## Task requirements
(1) Translate this sentence from the weather post into Spanish: "The dewpoint in Tucson was only 39 F yesterday at this time, and is now a robust 58 F!"
(2) Answer these questions from the weather post:
(a) From what direction were the anvils approaching?
(b) What was the dewpoint in Tucson yesterday at this time?
(c) About how many grams of water would you get by condensing all the water out of a cubic meter of air today?
(3) From the weather post, reproduce the stretch from "Yesterday saw a" through "swirling around us.".

Yesterday saw a gorgeous sight after our long cloudless spell; Cumulonimbus anvils approaching from the south-southeast in the later afternoon, our summer friends with their winds and rain squalls. The bottom of those thunderheads disappeared before they arrived over Catalina, and were just anvils, that icy portion above 30,000 feet or so, but they harbinger a great rainfull day today as degree of moisture improves. The dewpoint in Tucson was only 39 F yesterday at this time, and is now a robust 58 F! Welcome water molecules! This means that if you condensed all the water out of a cubic meter of air today you would get about 8 grams while yesterday you would have only gotten about 4.5 grams, so almost a doubling of water content in the air swirling around us.

Interface element records

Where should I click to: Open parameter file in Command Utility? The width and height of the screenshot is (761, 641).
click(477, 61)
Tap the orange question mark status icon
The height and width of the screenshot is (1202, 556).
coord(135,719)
...
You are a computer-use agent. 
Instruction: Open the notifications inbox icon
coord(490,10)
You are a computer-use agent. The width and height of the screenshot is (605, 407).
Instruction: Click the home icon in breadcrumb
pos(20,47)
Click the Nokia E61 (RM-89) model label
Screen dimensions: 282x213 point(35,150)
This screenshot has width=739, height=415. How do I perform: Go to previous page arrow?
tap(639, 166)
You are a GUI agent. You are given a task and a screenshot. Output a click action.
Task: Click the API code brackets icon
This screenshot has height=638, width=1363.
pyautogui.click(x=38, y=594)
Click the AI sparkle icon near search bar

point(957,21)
==
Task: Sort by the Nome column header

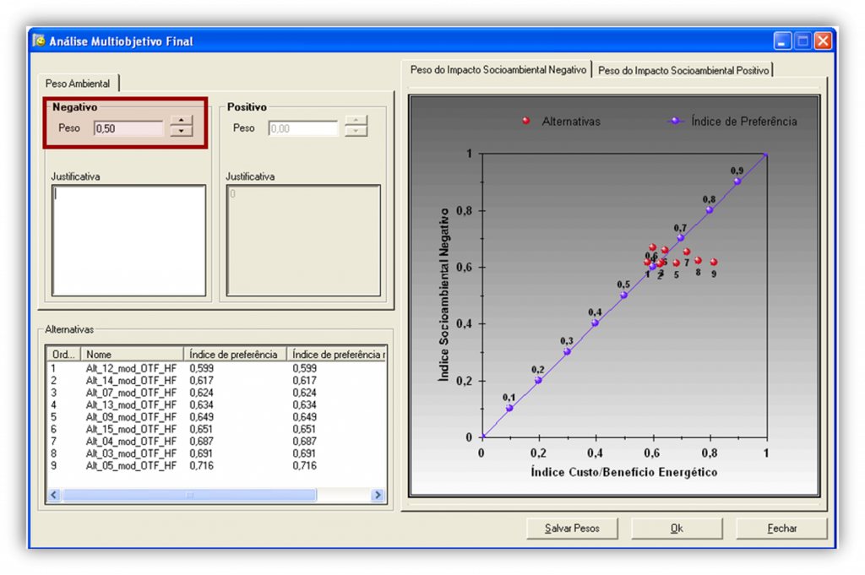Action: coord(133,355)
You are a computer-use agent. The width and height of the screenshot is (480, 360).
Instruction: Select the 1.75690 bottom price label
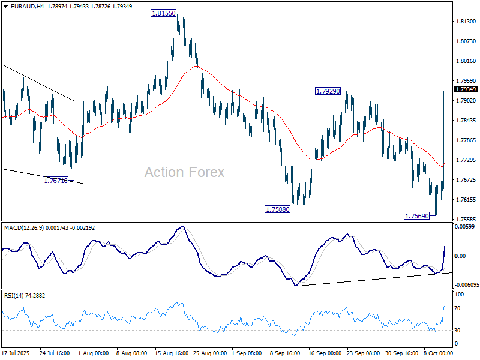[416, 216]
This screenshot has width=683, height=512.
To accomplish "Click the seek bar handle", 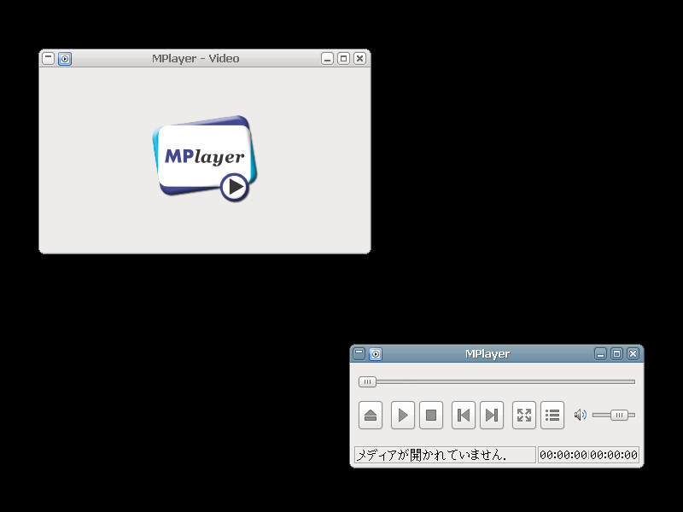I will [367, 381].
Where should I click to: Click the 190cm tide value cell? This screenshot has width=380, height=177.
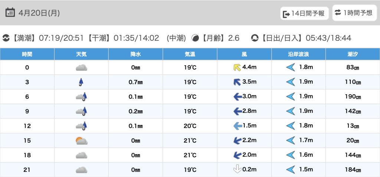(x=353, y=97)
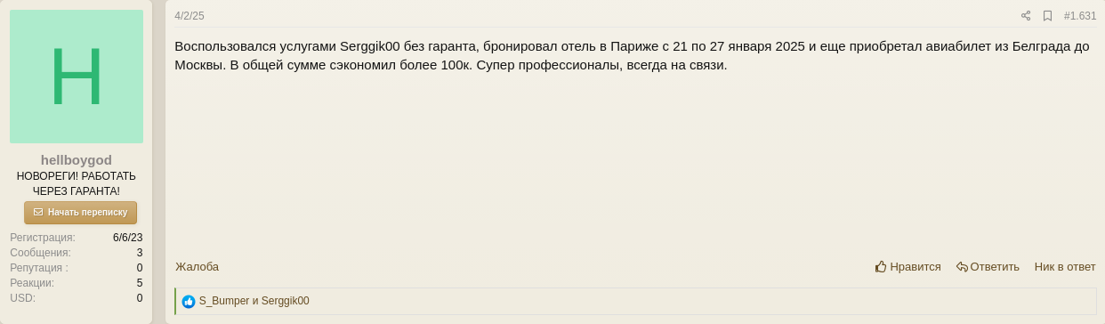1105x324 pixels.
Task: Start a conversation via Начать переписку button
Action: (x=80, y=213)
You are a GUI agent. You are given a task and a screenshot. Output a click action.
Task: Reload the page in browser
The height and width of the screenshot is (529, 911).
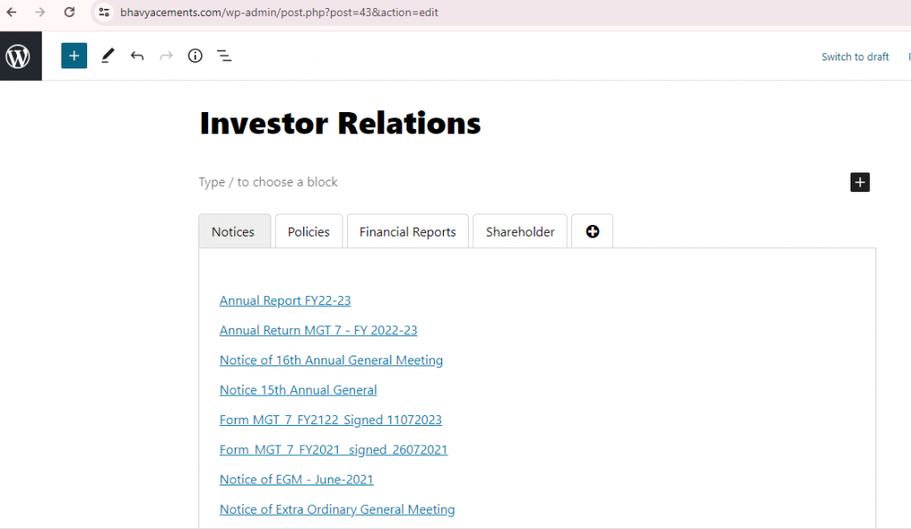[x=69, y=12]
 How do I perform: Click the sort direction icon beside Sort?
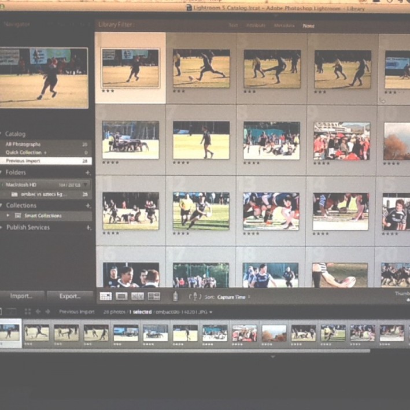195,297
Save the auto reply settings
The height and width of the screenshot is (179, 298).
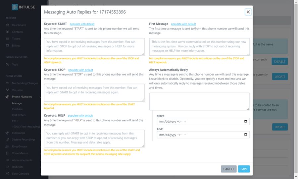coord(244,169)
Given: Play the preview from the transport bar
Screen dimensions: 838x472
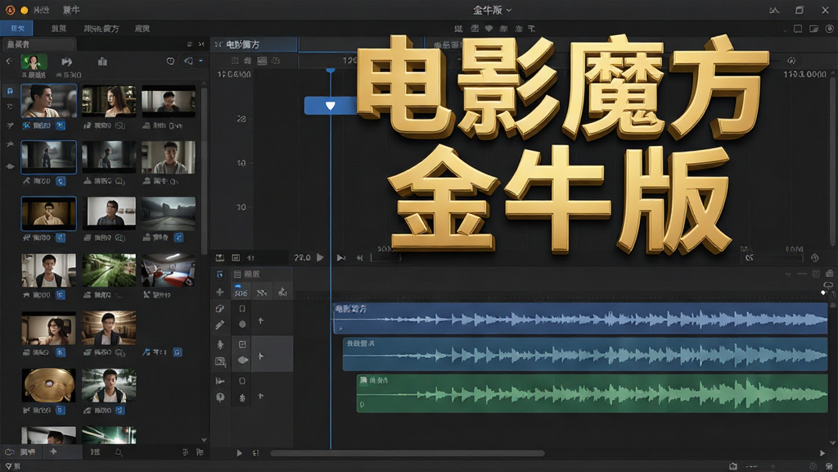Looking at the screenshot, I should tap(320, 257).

## Solutions to the tasks
(1) ¡El punto de rocío en Tucson era de solo 39 F ayer a esta hora, y ahora es de unos robustos 58 F!

(2)
(a) From the south-southeast.
(b) 39 F.
(c) About 8 grams.

(3)
Yesterday saw a gorgeous sight after our long cloudless spell; Cumulonimbus anvils approaching from the south-southeast in the later afternoon, our summer friends with their winds and rain squalls. The bottom of those thunderheads disappeared before they arrived over Catalina, and were just anvils, that icy portion above 30,000 feet or so, but they harbinger a great rainfull day today as degree of moisture improves. The dewpoint in Tucson was only 39 F yesterday at this time, and is now a robust 58 F! Welcome water molecules! This means that if you condensed all the water out of a cubic meter of air today you would get about 8 grams while yesterday you would have only gotten about 4.5 grams, so almost a doubling of water content in the air swirling around us.